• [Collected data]
★ ★ ★ ★ ★ ★ ★

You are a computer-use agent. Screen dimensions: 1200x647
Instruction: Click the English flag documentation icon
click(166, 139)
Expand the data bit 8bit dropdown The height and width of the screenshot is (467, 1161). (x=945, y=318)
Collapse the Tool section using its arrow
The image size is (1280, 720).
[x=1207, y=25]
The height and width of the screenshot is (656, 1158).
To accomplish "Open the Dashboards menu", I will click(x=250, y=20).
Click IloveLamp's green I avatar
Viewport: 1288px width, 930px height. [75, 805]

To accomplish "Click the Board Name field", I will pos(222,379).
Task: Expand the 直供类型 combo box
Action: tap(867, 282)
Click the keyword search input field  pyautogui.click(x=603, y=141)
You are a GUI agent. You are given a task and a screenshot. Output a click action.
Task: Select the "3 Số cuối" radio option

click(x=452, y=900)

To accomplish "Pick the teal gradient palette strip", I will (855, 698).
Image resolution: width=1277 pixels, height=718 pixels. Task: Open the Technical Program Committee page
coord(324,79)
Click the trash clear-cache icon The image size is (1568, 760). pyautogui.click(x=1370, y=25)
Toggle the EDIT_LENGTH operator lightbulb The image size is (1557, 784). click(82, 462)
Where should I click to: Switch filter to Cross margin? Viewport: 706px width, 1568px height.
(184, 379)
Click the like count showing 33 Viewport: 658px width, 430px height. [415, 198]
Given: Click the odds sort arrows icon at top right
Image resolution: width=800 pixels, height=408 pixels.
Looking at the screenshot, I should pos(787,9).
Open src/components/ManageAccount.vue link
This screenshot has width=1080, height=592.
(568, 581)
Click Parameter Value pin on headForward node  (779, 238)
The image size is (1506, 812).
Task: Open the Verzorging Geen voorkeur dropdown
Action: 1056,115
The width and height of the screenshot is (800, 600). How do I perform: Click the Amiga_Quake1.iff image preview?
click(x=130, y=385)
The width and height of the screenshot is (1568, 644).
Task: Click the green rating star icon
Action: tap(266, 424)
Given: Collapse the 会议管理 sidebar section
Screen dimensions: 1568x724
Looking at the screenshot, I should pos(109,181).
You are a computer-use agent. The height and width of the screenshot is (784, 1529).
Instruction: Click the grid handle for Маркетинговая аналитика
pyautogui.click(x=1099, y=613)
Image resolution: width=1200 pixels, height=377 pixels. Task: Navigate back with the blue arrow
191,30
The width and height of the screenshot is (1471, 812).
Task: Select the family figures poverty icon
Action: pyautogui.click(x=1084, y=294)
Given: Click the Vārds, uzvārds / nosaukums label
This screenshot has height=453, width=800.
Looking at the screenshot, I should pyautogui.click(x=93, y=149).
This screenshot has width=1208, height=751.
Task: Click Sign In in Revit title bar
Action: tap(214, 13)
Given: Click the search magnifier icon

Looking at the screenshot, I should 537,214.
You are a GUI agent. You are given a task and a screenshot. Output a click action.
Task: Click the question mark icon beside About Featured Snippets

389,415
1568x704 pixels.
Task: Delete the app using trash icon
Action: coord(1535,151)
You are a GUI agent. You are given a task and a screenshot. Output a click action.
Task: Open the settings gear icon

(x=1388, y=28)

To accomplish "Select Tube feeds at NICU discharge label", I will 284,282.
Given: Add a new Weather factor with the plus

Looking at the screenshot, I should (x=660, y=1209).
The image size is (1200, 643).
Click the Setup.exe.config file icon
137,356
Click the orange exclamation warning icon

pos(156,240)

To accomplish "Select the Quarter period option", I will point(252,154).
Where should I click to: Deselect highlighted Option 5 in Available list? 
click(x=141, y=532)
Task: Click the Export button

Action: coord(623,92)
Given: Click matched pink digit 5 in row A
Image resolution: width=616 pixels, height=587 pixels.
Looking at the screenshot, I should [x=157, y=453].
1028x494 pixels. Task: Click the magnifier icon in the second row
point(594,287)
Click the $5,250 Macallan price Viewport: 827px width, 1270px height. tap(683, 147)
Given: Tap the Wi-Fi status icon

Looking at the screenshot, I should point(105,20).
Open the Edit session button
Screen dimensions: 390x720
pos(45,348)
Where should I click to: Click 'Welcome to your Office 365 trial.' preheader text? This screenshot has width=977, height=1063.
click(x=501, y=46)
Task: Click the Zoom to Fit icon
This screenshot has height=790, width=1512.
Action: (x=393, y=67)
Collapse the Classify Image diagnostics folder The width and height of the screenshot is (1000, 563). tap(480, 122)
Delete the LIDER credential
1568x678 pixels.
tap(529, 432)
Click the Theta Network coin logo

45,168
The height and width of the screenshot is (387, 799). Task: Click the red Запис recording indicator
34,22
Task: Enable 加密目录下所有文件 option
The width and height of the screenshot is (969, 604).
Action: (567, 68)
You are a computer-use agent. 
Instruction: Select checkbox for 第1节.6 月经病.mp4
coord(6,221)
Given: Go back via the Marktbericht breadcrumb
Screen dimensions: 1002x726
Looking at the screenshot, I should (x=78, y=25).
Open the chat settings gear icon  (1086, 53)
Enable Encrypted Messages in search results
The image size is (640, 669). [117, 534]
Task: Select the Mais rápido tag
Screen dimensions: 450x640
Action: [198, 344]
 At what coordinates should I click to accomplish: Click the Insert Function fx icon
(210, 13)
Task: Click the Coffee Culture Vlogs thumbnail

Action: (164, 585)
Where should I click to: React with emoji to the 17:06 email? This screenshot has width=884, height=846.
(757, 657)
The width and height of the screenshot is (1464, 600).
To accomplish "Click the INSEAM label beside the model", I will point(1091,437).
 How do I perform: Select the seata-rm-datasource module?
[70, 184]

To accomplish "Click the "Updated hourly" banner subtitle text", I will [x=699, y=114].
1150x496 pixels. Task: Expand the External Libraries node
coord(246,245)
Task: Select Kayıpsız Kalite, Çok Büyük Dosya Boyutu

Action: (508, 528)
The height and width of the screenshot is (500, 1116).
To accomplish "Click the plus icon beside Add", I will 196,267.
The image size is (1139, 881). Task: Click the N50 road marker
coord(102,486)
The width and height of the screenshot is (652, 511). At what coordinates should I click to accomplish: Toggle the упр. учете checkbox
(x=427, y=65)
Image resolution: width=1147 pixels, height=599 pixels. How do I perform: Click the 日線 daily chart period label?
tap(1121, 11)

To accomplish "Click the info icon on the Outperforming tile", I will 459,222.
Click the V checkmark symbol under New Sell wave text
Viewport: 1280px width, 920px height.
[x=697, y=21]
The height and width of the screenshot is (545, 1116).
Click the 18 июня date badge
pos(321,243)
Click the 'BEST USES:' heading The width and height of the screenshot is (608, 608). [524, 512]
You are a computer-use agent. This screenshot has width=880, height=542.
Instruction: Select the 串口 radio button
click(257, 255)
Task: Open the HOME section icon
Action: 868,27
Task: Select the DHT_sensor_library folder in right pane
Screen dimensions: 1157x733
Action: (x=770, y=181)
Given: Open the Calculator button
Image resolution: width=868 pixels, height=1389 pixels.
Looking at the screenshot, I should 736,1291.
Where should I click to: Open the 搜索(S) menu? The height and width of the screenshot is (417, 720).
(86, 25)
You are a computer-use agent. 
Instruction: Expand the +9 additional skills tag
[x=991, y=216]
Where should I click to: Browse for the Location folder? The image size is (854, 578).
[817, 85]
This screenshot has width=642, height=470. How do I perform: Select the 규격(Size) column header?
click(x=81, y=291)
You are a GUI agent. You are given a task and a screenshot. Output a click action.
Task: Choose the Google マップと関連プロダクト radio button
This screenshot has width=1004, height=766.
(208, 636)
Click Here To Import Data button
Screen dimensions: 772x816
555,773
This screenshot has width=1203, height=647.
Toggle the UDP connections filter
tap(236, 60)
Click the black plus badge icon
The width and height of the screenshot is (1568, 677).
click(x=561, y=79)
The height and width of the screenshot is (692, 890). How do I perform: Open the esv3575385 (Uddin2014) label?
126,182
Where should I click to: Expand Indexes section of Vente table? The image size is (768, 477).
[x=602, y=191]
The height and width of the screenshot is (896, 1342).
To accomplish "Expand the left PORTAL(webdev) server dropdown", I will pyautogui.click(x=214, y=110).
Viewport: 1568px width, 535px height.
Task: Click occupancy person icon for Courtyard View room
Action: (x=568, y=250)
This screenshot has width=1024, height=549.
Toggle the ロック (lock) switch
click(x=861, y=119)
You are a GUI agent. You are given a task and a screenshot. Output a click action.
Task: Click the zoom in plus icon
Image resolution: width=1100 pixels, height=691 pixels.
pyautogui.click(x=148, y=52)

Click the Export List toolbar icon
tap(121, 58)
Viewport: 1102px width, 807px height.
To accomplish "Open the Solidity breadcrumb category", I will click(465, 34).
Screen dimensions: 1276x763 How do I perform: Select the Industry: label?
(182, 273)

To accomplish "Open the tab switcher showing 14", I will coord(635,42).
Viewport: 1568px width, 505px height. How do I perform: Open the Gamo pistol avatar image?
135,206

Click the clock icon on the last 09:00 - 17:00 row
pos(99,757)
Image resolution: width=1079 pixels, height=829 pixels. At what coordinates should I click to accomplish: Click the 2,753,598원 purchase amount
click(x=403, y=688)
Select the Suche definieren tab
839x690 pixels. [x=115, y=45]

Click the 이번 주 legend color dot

★ ★ ★ ★ ★ ★ ★

• [Aim of the task] All lines above from the line with "The image size is (1200, 643)." through the line with "Open the Edit session button", both included, are to be set down exactly, with nothing else.

• [Answer to this task]
The image size is (1200, 643).
Click the Setup.exe.config file icon
137,356
Click the orange exclamation warning icon

pos(156,240)

To accomplish "Select the Quarter period option", I will point(252,154).
Where should I click to: Deselect highlighted Option 5 in Available list? 
click(x=141, y=532)
Task: Click the Export button

Action: coord(623,92)
Given: Click matched pink digit 5 in row A
Image resolution: width=616 pixels, height=587 pixels.
Looking at the screenshot, I should [x=157, y=453].
1028x494 pixels. Task: Click the magnifier icon in the second row
point(594,287)
Click the $5,250 Macallan price Viewport: 827px width, 1270px height. tap(683, 147)
Given: Tap the Wi-Fi status icon

Looking at the screenshot, I should point(105,20).
Open the Edit session button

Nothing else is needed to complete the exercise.